The main entryway in the Denver convention center. 

The main entryway in the Denver convention center. 

Do the right thing.

Ethical challenges come in all shapes and sizes. It may be a company that accepts more patients than they have staff to accommodate. It may be an employer with unethical billing practices. It may be pressure to see more patients than you are able to handle.

In the past year, all of these situations have presented themselves to me, in varying degrees of seriousness. It proved to be to my advantage to accept work only on a PRN basis, as it has afforded me more control over my time and my work. I do not accept new patients unless I know I can commit to providing their treatment consistently. Having become all too familiar with burnout, I recognize and honor my limits, and always remind myself that if I don't take care of myself, I'll be a less present, and therefore less effective, clinician for my patients.

I love windows that move up tall buildings, and appreciated all the light they brought to the convention.

I love windows that move up tall buildings, and appreciated all the light they brought to the convention.

Move forward.

For me, 2015 was a chance to reboot. Though I wasn't looking for it at first, change found me and reminded me I needed it. Challenges presented themselves and I found strength I didn't know I had. I re-invented myself in ways I hadn't imagined I could, and in the process of learning about myself, I found myself growing both personally and professionally. My patients were a big part of that growth, and have helped me to identify new goals for myself.I never used to set goals for myself. In my last job, we had an annual performance review, and I always had a hard time thinking about what I wanted to accomplish in the next year. "I just want to do my work and do well at it," I used to say. This year, I find myself having tangible goals I want to accomplish. Among these, I want to more readily identify ways to target and help my patients meet their goals. I want to start a business and learn to establish contract relationships so I can be more flexible and mobile with my services. In this vein, I want to write about what I learn, both so that I can hold myself accountable with my goals, have a way to look back on what I've learned, and also that others may learn from my experience (both the good and the bad).

Cheers to 2016. Let's make this year an awesome one.

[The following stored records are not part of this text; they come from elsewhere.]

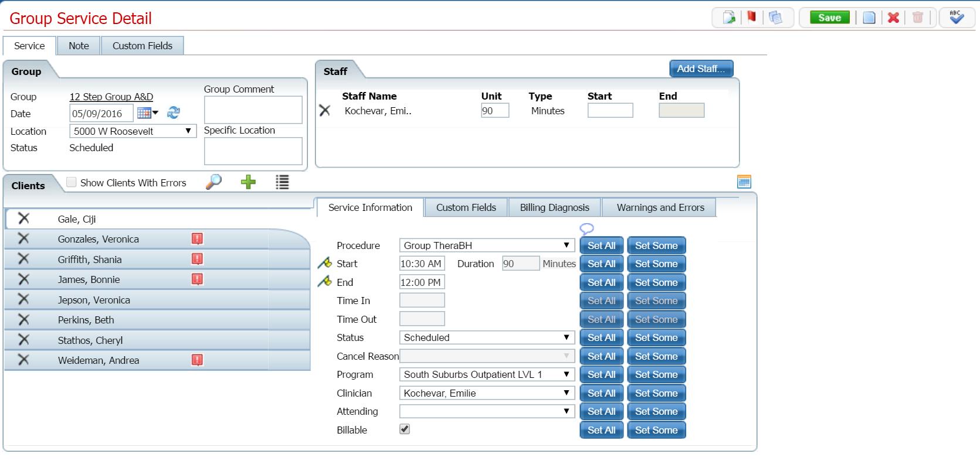
Task: Open the 12 Step Group A&D link
Action: click(x=111, y=97)
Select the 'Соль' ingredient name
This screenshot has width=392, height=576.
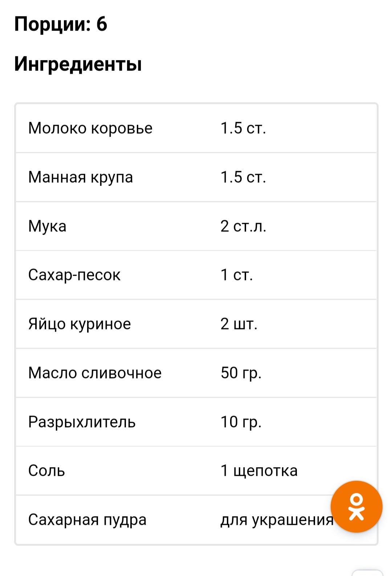point(47,471)
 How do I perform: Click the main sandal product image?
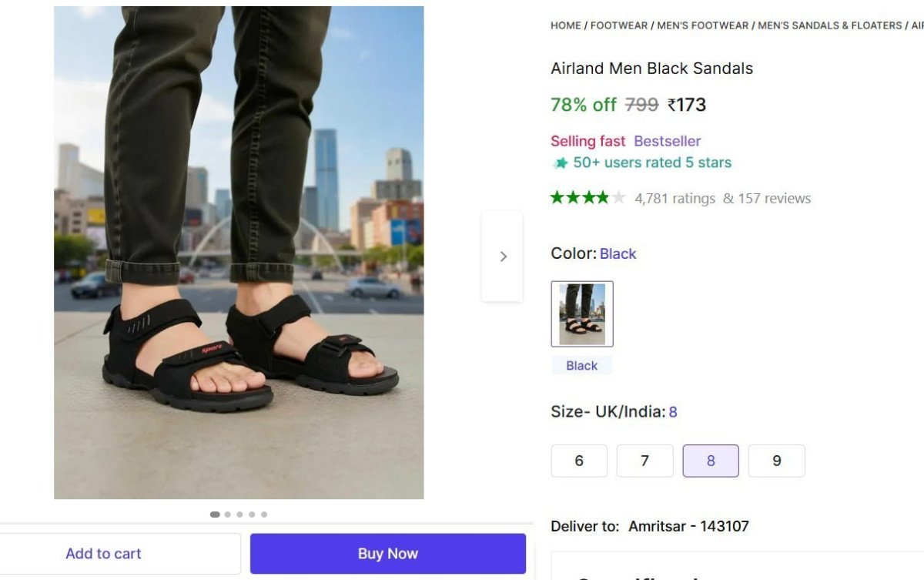tap(239, 253)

◆ It's Conference Time Again!

The annual ASHA Convention is coming up in one week, so I’m gearing myself up for traveling, seeing some fantastic colleagues, and learning as much as I can. It hasn’t been long since I last attended a conference, and I’m looking forward to taking the lessons I learned there and bringing them to #ASHA15. The ASHA Convention is, by my rough estimation, just shy of ten times as large as the more intimate ASHA Healthcare and Business Institute (this estimation includes this year’s combination with ASHA Schools). While I think I prefer the intimacy of the smaller conference, I am nonetheless very excited for the convention ahead.

A little prep work can go a long way to ease the stress of such an enormous event. Here’s some things I’m doing this year differently than I have in years past, which I anticipate will make for a smoother and more productive experience.

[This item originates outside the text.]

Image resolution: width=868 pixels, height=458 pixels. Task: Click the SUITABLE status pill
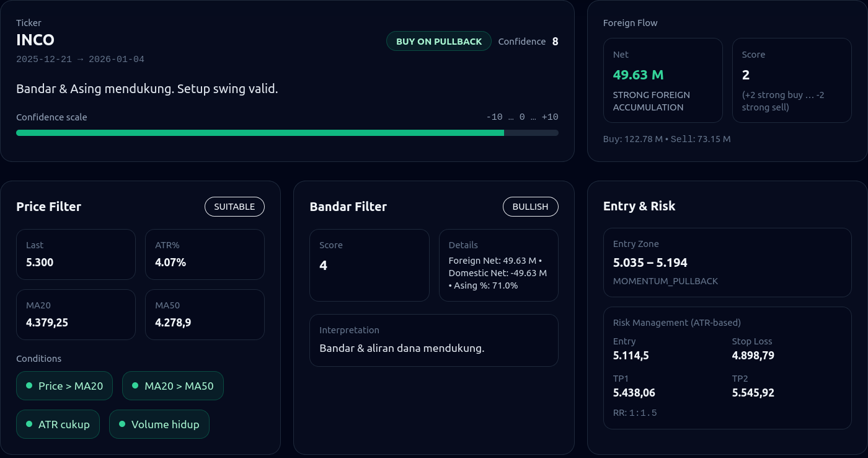pos(234,207)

  1. As I did for the Healthcare and Business Institute, I took the day off Wednesday so I could fly in earlier in the day. The extra time to check in to my hotel, unpack a bit, and explore the area has a huge impact on the experience as a whole. When you have three solid days of learning ahead of you, be good to yourself and don’t start the experience off with so much rushing.

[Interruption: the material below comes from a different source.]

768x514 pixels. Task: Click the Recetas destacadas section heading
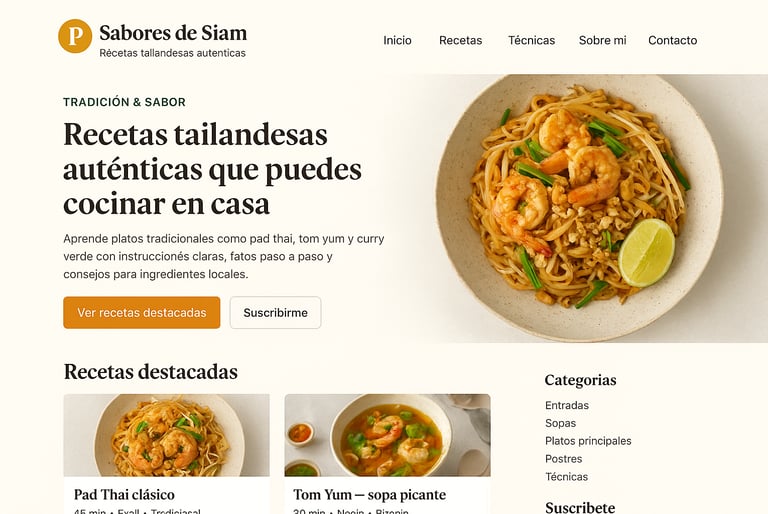tap(151, 371)
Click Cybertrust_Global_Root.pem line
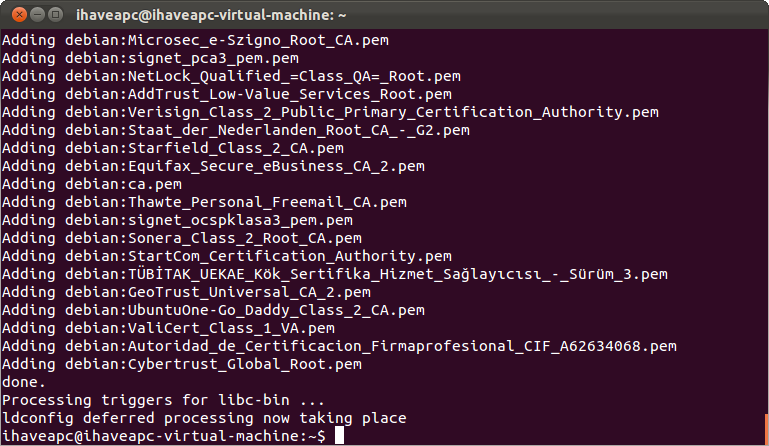Viewport: 769px width, 446px height. tap(182, 364)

  2. Though I will be tweeting throughout the convention, I will not be live-tweeting my sessions. I also won’t be typing notes on any of my various devices. I love my technology, for sure, but I found such a significant difference in what I took away from my sessions by writing my notes by hand that I will be doing so again. I may write a tweet here and there, for various powerful points during sessions. As always, you can find me tweeting @ProjectSLP.

  3. I have been planning my sessions ahead of time, and giving myself a few options for back-ups if I need. This alone reduces the stress of trying to figure out where to go, freeing up cognitive resources to better attend to what I’m trying to learn. It also has the benefit of making it easier to meet new colleagues along the way.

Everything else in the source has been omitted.